* _GOAL OF THE EXERCISE_:
Take each line in the entries below that holds "pixels" and show it.

Records from a data source:
========
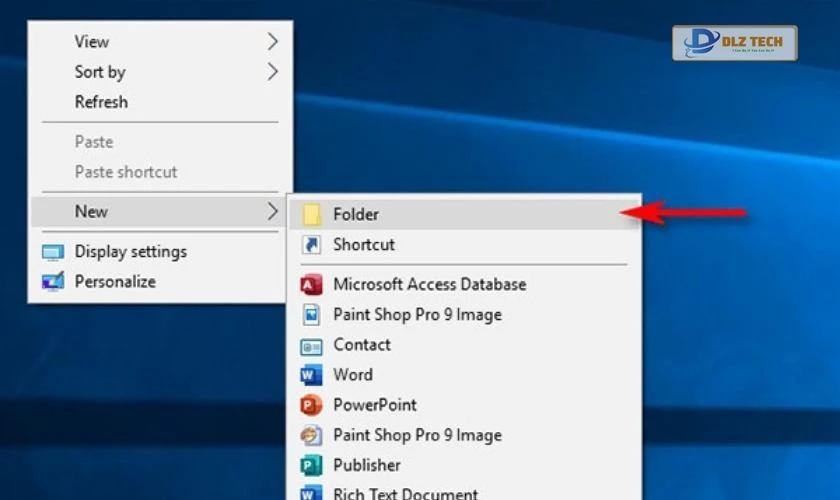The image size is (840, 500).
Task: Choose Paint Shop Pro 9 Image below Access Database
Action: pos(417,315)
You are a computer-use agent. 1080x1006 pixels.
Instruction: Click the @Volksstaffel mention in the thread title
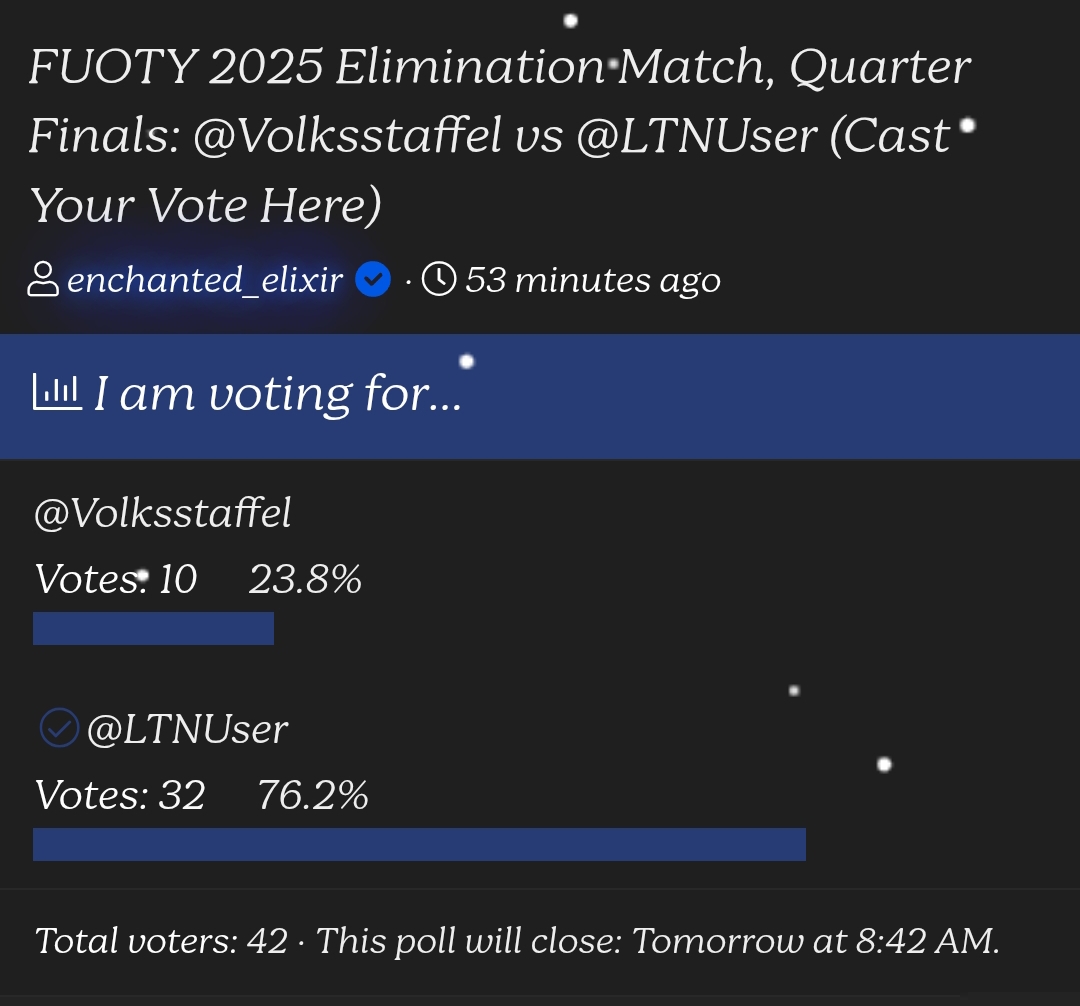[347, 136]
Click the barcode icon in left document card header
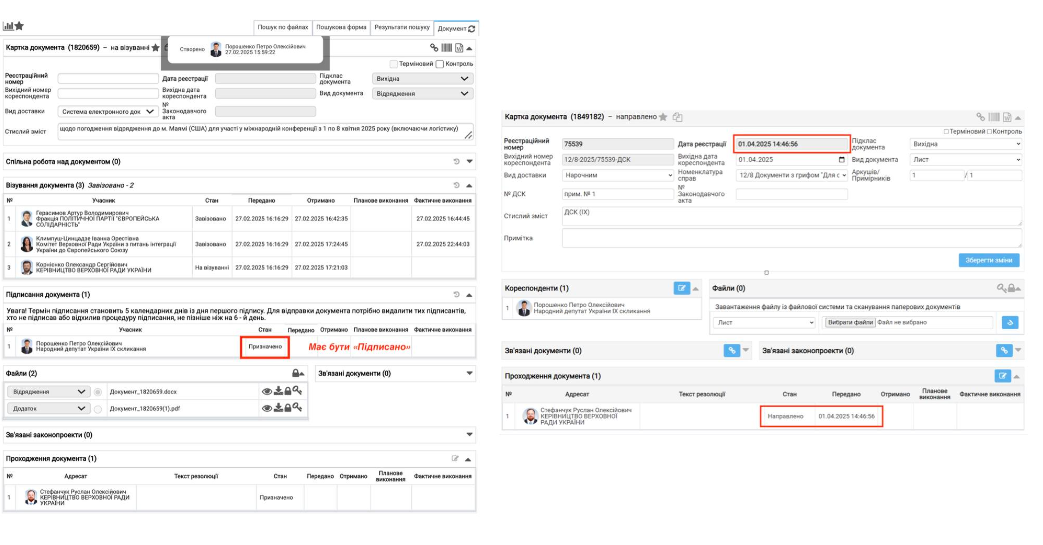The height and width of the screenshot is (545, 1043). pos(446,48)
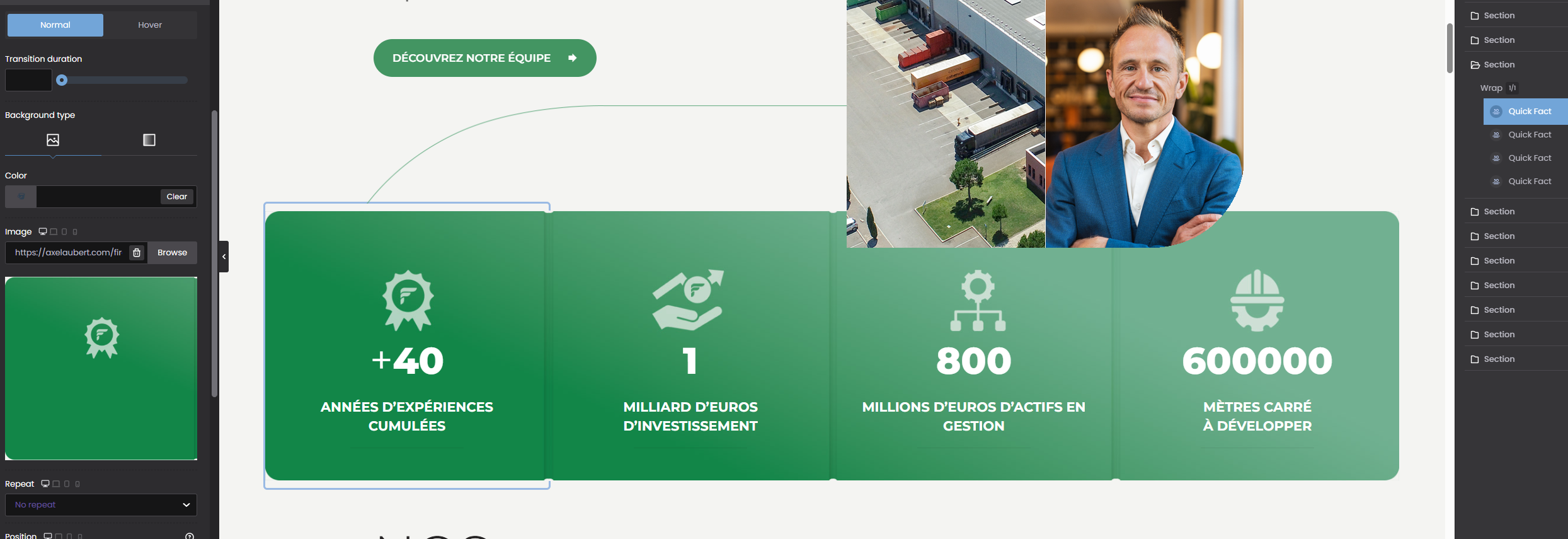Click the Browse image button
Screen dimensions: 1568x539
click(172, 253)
========
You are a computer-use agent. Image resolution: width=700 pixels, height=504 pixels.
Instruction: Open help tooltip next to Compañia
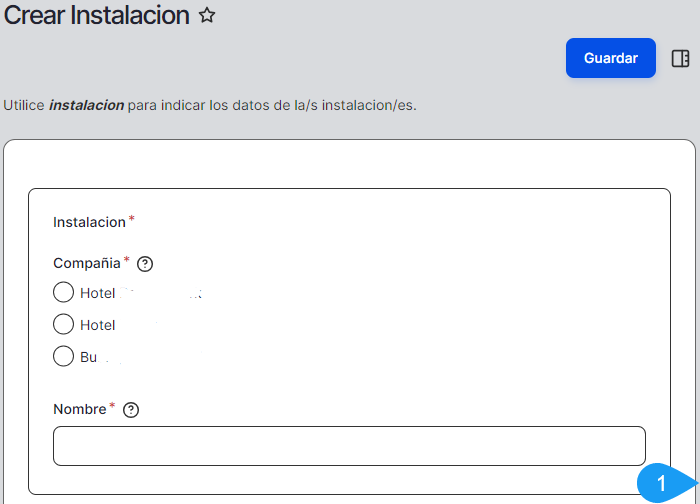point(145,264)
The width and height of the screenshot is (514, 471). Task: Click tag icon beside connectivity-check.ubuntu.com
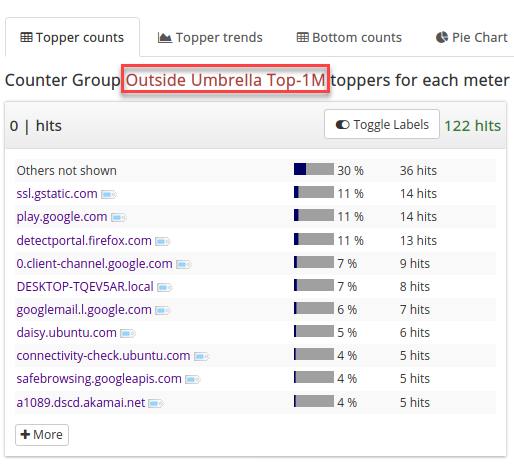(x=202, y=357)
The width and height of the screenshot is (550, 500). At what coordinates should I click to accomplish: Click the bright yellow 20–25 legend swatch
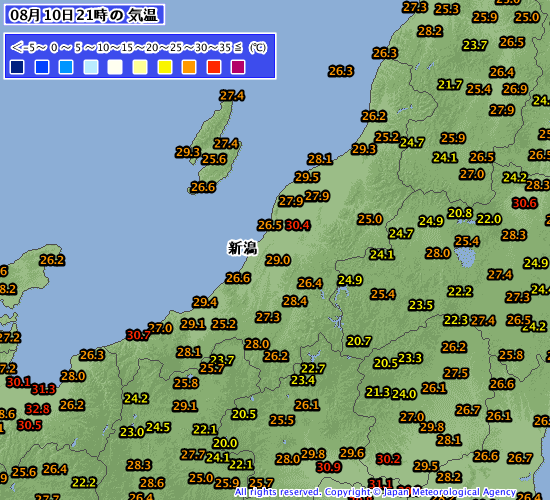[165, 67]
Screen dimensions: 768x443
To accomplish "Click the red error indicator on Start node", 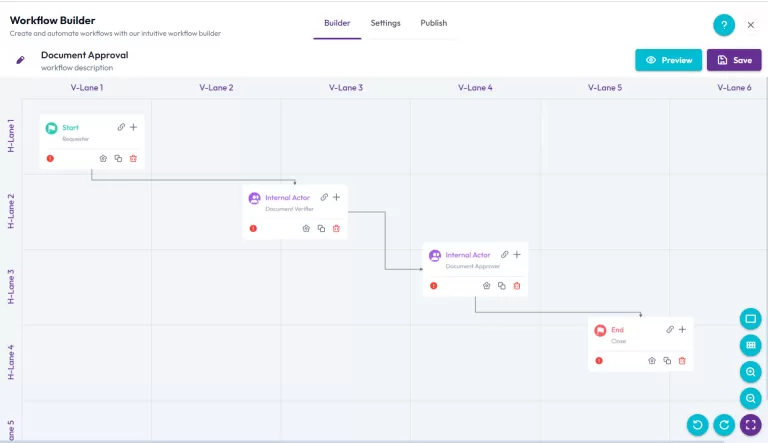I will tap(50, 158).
========
* _YOUR SOLUTION_:
You are a computer-use agent. 1080x1006 pixels.
You are a computer-use agent. Image resolution: width=700 pixels, height=504 pixels.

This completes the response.